À Charles.

Eyndheven, 15 août [1861].

Mon petit Charles, je te griffonne ceci sur une feuille arrachée à mon carnet, avec mon genou pour table, dans un coin d’auberge ; je suis en pleine école buissonnière, je viens de voir la Hollande. Voilà trois semaines que j’y fais des zigzags, allant de Maëstricht à Utrecht, de Schiedam à Amsterdam. J’ai tout vu. Il y a des merveilles en tout genre, et comme nature et comme art, mais l’ensemble est une désillusion. Il faut toute ma bienveillance pour ne pas être furieux. La vieille Hollande chinoise n’existe plus ; une curiosité, c’est qu’il n’y a pas de curiosités. Tout est gratté, parfait, anglais, châtré, badigeonné en jaune. Il y a cinquante ans, Prudenheim, sous le nom de Louis Bonaparte, a régné ici. Le style empire y fait loi. Les rares carillons qui restent chantent Partant pour la Syrie. La Hollande, à tous les points de vue, est immensément au-dessous de la Belgique. Mais les Rembrandt qui sont à La Haye et à Amsterdam méritent, à eux tout seuls, qu’on fasse le voyage.
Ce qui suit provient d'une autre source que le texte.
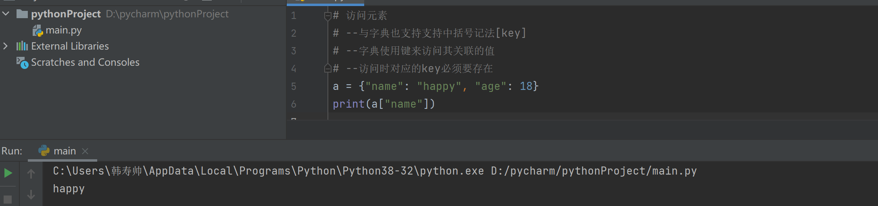Click the fold end marker at line 4

(327, 69)

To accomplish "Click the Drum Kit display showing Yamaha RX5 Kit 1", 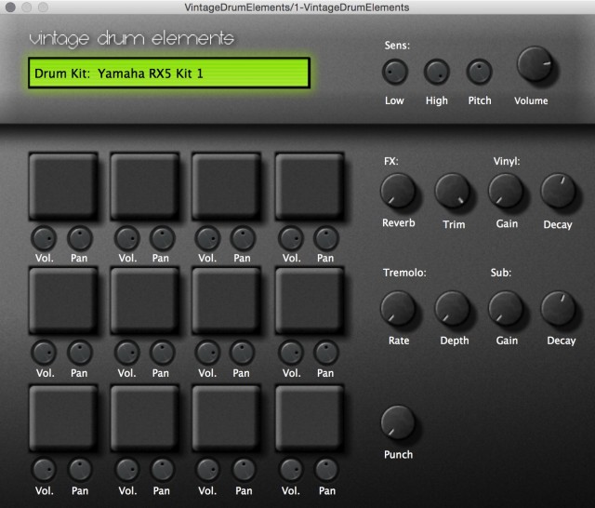I will click(x=169, y=74).
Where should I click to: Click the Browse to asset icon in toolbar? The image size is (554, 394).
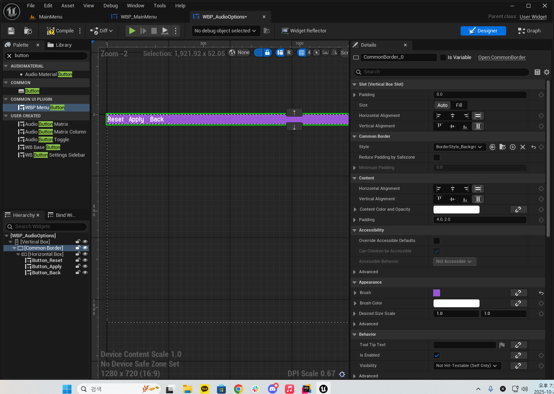point(28,31)
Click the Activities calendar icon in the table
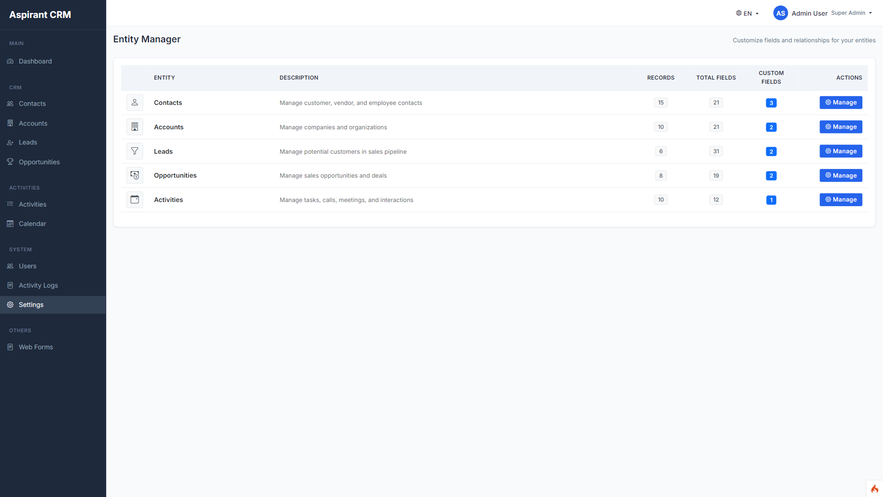The width and height of the screenshot is (883, 497). (135, 199)
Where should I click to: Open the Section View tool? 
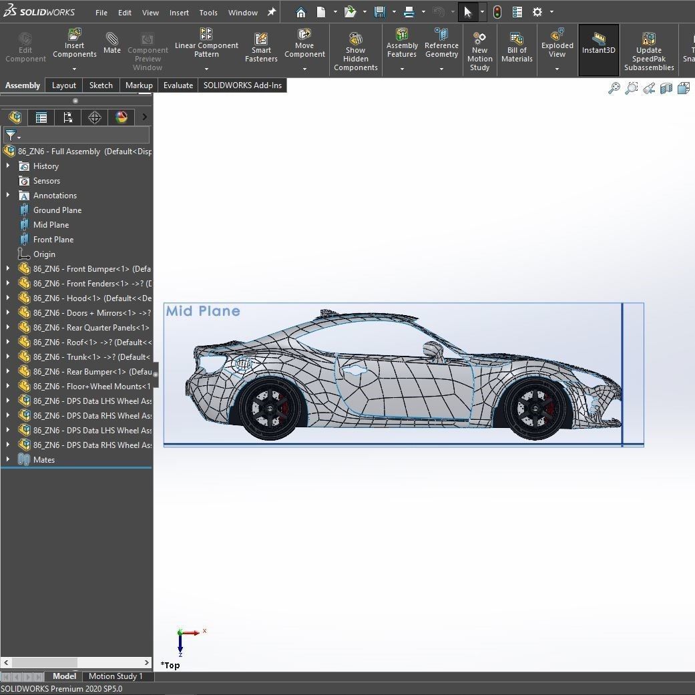click(x=666, y=87)
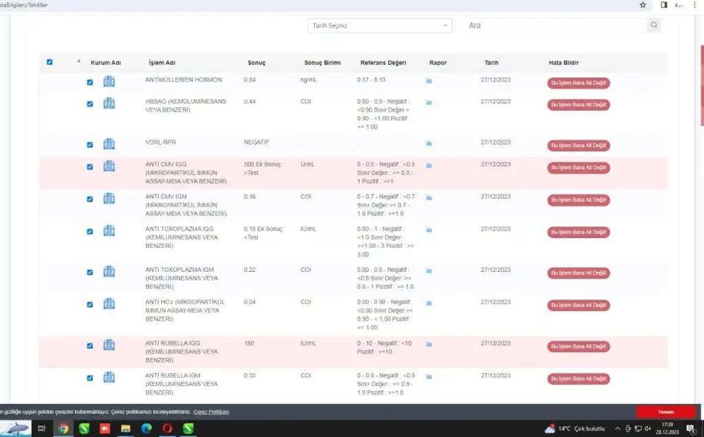Uncheck the HBSAG row checkbox
704x437 pixels.
tap(90, 104)
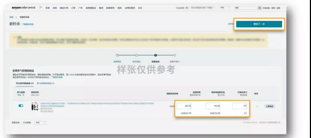Click step two circle in progress tracker
311x138 pixels.
pos(136,55)
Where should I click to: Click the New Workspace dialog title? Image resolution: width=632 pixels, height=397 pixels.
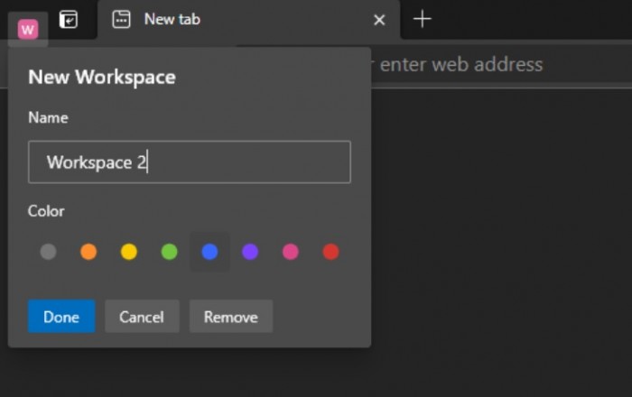[102, 77]
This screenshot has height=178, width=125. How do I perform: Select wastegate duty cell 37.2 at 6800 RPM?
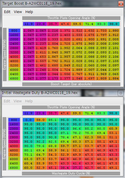(77, 168)
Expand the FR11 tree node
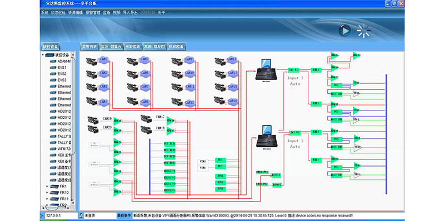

Je t’écris ceci dans une halte ; les itinéraires sont très brouillés dans ce pays de canaux. Peut-être vais-je m’embarquer pour Guernesey dans le plus prochain port, peut-être repasserai-je par la Belgique. Dans ce cas, j’irais vous voir tous un moment à Bruxelles ; êtes-vous toujours 16, rue de Louvain ? J’y adresse ce mot à tout hasard. J’espère que ta mère va toujours de mieux en mieux, et que ta sœur et toi vous vous portez splendidement, comme c’est votre devoir. Voilà vingt-cinq jours que nous nous sommes quittés, j’ai soif de vous embrasser tous. Quelle joie quand nous nous reverrons tous à Guernesey ! Paradis méconnu, le mot est de toi. As-tu fini ton travail ? Parions que tu as fait un charmant livre. À bientôt, mes chers êtres bien-aimés. Mon Charles, je t’aime bien.

J’ai vu dans les journaux que j’étais en Hollande. Tu as dû le savoir de ton côté.